* [Task to complete]: Every entry should be returned exactly. Omit none of them.

[Collected data entries]
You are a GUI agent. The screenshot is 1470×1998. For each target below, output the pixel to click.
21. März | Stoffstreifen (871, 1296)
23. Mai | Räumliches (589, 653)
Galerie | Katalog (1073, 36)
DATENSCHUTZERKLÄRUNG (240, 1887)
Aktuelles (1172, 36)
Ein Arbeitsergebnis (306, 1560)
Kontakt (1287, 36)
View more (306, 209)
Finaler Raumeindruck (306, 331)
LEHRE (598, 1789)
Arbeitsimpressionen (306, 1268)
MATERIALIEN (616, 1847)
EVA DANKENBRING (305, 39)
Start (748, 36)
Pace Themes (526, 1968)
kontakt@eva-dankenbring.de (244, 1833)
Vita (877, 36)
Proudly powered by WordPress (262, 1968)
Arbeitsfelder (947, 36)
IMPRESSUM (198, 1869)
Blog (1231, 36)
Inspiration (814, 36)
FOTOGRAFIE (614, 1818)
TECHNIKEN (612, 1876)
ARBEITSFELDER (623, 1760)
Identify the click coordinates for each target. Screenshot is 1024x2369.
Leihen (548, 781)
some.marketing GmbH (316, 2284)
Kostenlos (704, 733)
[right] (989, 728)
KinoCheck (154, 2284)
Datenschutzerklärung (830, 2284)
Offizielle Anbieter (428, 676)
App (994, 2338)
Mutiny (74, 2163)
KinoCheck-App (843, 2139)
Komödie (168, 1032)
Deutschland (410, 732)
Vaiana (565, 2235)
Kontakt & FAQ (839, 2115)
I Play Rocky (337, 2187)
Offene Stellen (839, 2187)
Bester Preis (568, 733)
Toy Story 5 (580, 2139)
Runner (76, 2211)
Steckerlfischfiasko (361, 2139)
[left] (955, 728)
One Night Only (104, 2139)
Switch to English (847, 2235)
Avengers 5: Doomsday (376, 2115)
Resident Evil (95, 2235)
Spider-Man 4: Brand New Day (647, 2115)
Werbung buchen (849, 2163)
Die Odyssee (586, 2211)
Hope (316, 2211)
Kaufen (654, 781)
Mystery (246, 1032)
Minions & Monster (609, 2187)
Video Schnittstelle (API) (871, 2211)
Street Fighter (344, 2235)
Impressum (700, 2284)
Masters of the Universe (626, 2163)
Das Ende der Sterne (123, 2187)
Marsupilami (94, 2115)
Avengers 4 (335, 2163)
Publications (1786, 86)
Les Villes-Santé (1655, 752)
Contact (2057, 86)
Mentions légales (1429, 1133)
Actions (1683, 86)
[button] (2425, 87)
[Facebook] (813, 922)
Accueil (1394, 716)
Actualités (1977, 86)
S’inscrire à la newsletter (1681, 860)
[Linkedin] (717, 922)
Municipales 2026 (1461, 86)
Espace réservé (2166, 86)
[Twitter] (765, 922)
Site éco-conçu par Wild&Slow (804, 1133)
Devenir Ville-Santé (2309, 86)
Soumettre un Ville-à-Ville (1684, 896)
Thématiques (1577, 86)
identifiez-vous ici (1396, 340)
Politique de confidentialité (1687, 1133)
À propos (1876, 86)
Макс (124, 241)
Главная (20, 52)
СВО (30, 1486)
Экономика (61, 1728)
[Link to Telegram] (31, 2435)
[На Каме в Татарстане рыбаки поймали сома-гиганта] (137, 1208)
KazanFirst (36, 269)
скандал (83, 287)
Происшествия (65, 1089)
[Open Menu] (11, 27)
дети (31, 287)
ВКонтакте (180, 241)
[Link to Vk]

* [Response to the exercise]:
You are a GUI agent. The screenshot is 1470×1998. For each target below, output the pixel to click.
21. März | Stoffstreifen (871, 1296)
23. Mai | Räumliches (589, 653)
Galerie | Katalog (1073, 36)
DATENSCHUTZERKLÄRUNG (240, 1887)
Aktuelles (1172, 36)
Ein Arbeitsergebnis (306, 1560)
Kontakt (1287, 36)
View more (306, 209)
Finaler Raumeindruck (306, 331)
LEHRE (598, 1789)
Arbeitsimpressionen (306, 1268)
MATERIALIEN (616, 1847)
EVA DANKENBRING (305, 39)
Start (748, 36)
Pace Themes (526, 1968)
kontakt@eva-dankenbring.de (244, 1833)
Vita (877, 36)
Proudly powered by WordPress (262, 1968)
Arbeitsfelder (947, 36)
IMPRESSUM (198, 1869)
Blog (1231, 36)
Inspiration (814, 36)
FOTOGRAFIE (614, 1818)
TECHNIKEN (612, 1876)
ARBEITSFELDER (623, 1760)
Identify the click coordinates for each target. Screenshot is 1024x2369.
Leihen (548, 781)
some.marketing GmbH (316, 2284)
Kostenlos (704, 733)
[right] (989, 728)
KinoCheck (154, 2284)
Datenschutzerklärung (830, 2284)
Offizielle Anbieter (428, 676)
App (994, 2338)
Mutiny (74, 2163)
KinoCheck-App (843, 2139)
Komödie (168, 1032)
Deutschland (410, 732)
Vaiana (565, 2235)
Kontakt & FAQ (839, 2115)
I Play Rocky (337, 2187)
Offene Stellen (839, 2187)
Bester Preis (568, 733)
Toy Story 5 (580, 2139)
Runner (76, 2211)
Steckerlfischfiasko (361, 2139)
[left] (955, 728)
One Night Only (104, 2139)
Switch to English (847, 2235)
Avengers 5: Doomsday (376, 2115)
Resident Evil (95, 2235)
Spider-Man 4: Brand New Day (647, 2115)
Werbung buchen (849, 2163)
Die Odyssee (586, 2211)
Hope (316, 2211)
Kaufen (654, 781)
Mystery (246, 1032)
Minions & Monster (609, 2187)
Video Schnittstelle (API) (871, 2211)
Street Fighter (344, 2235)
Impressum (700, 2284)
Masters of the Universe (626, 2163)
Das Ende der Sterne (123, 2187)
Marsupilami (94, 2115)
Avengers 4 (335, 2163)
Publications (1786, 86)
Les Villes-Santé (1655, 752)
Contact (2057, 86)
Mentions légales (1429, 1133)
Actions (1683, 86)
[button] (2425, 87)
[Facebook] (813, 922)
Accueil (1394, 716)
Actualités (1977, 86)
S’inscrire à la newsletter (1681, 860)
[Linkedin] (717, 922)
Municipales 2026 (1461, 86)
Espace réservé (2166, 86)
[Twitter] (765, 922)
Site éco-conçu par Wild&Slow (804, 1133)
Devenir Ville-Santé (2309, 86)
Soumettre un Ville-à-Ville (1684, 896)
Thématiques (1577, 86)
identifiez-vous ici (1396, 340)
Politique de confidentialité (1687, 1133)
À propos (1876, 86)
Макс (124, 241)
Главная (20, 52)
СВО (30, 1486)
Экономика (61, 1728)
[Link to Telegram] (31, 2435)
[На Каме в Татарстане рыбаки поймали сома-гиганта] (137, 1208)
KazanFirst (36, 269)
скандал (83, 287)
Происшествия (65, 1089)
[Open Menu] (11, 27)
дети (31, 287)
ВКонтакте (180, 241)
[Link to Vk]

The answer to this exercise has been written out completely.